*** Opening Data for analysis ***

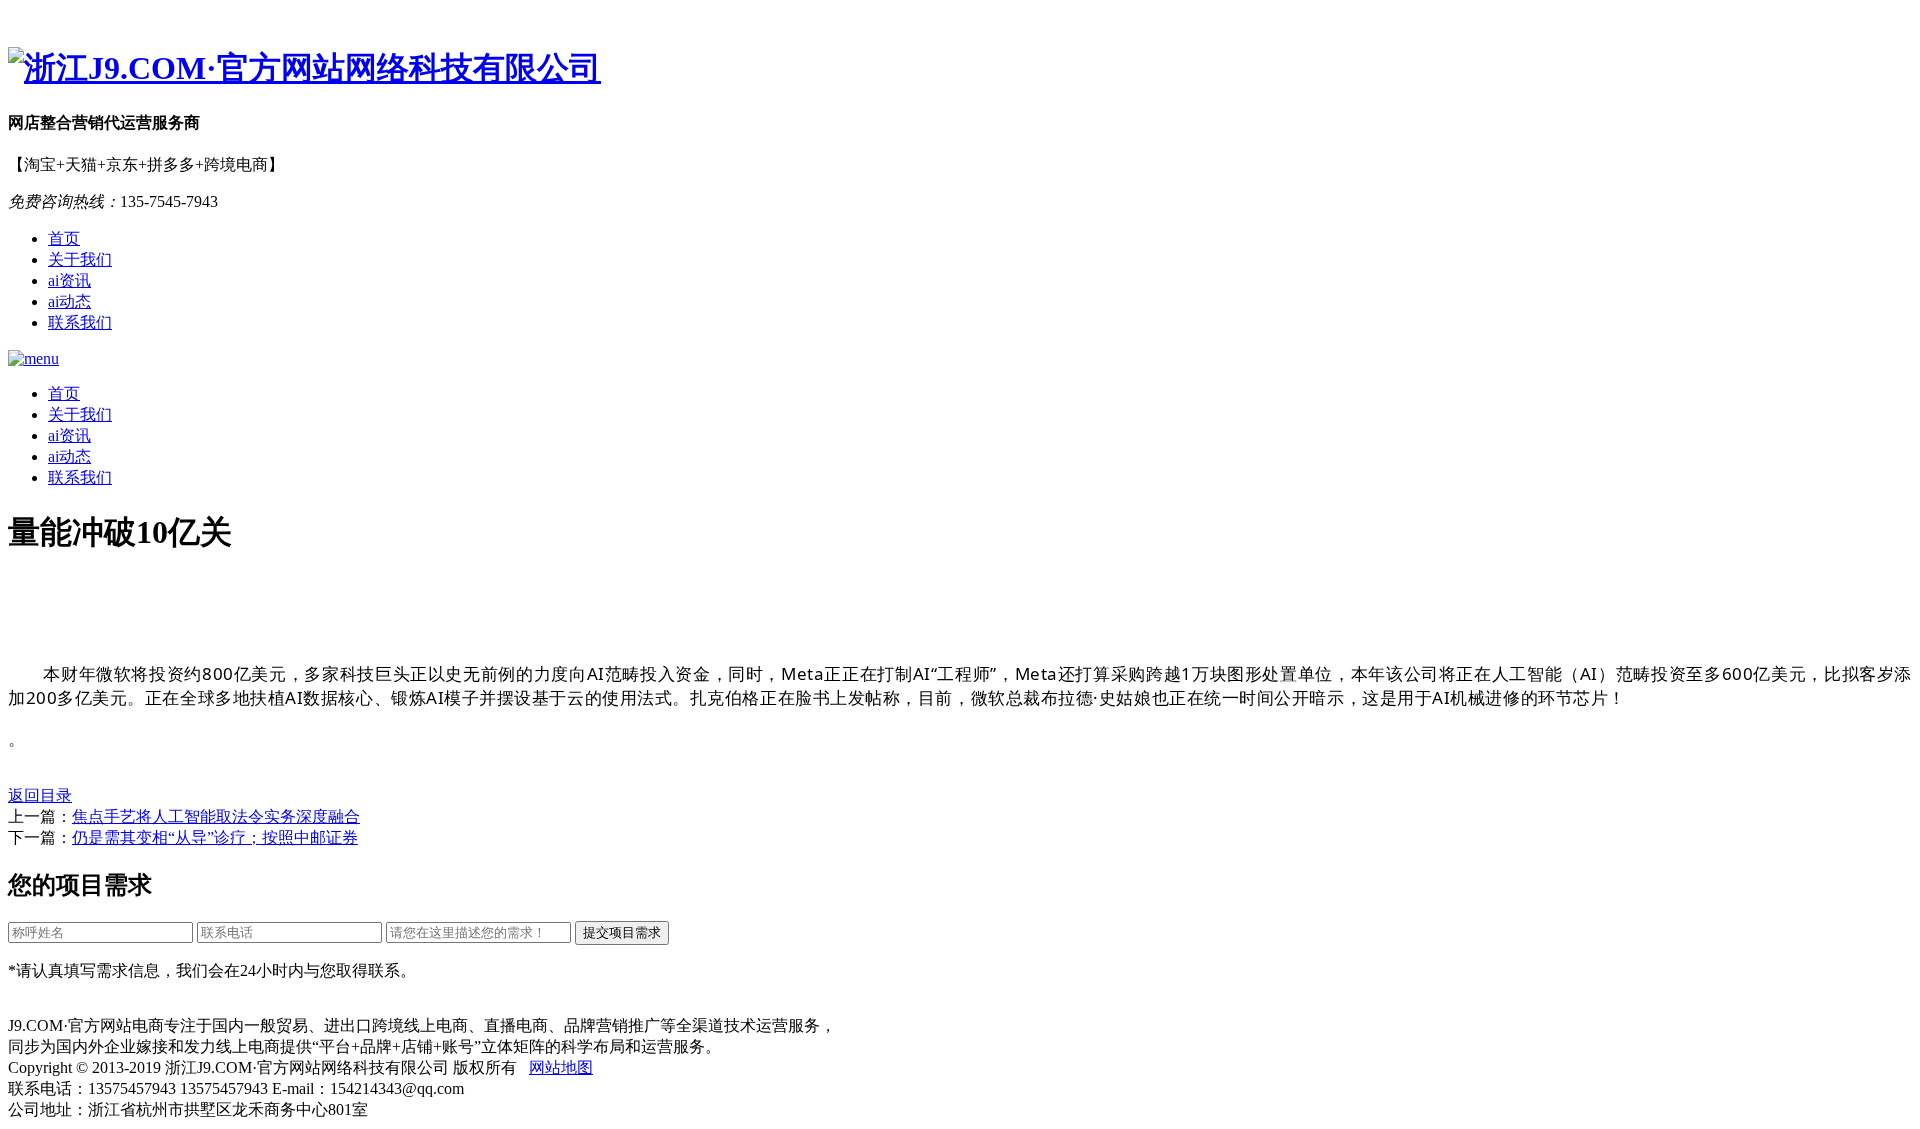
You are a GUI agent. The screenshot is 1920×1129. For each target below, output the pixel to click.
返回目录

*** Closing Data for analysis ***
*** Opening Data for analysis ***

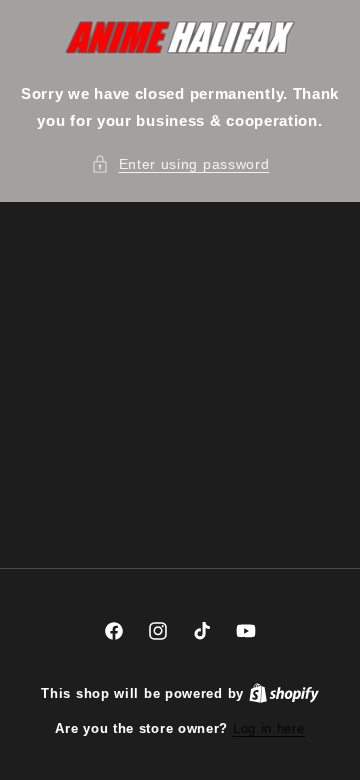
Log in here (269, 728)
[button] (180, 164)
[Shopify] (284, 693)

*** Closing Data for analysis ***
*** Opening Data for analysis ***

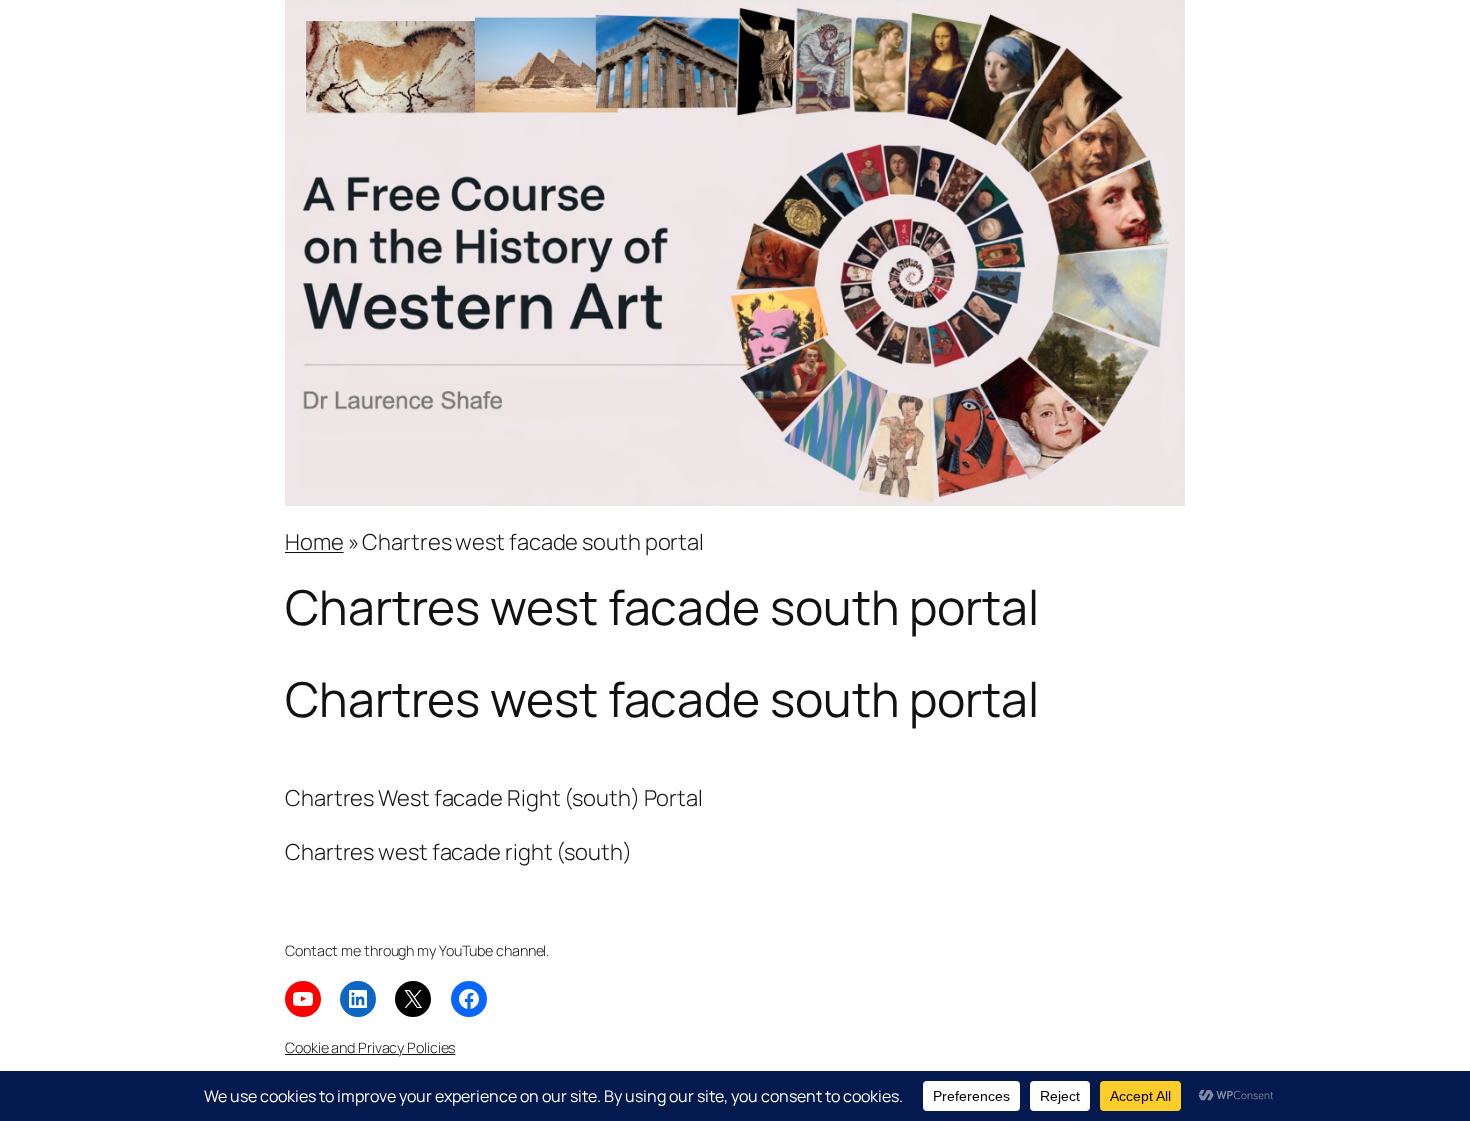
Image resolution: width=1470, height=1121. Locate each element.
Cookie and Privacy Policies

*** Closing Data for analysis ***

Filter the lines above, keeping and copying those that contain "each".

You are a GUI agent. The screenshot is 1920×1129. For each target below, output the pixel to click.
Image resolution: width=1470, height=1121. Locate each element.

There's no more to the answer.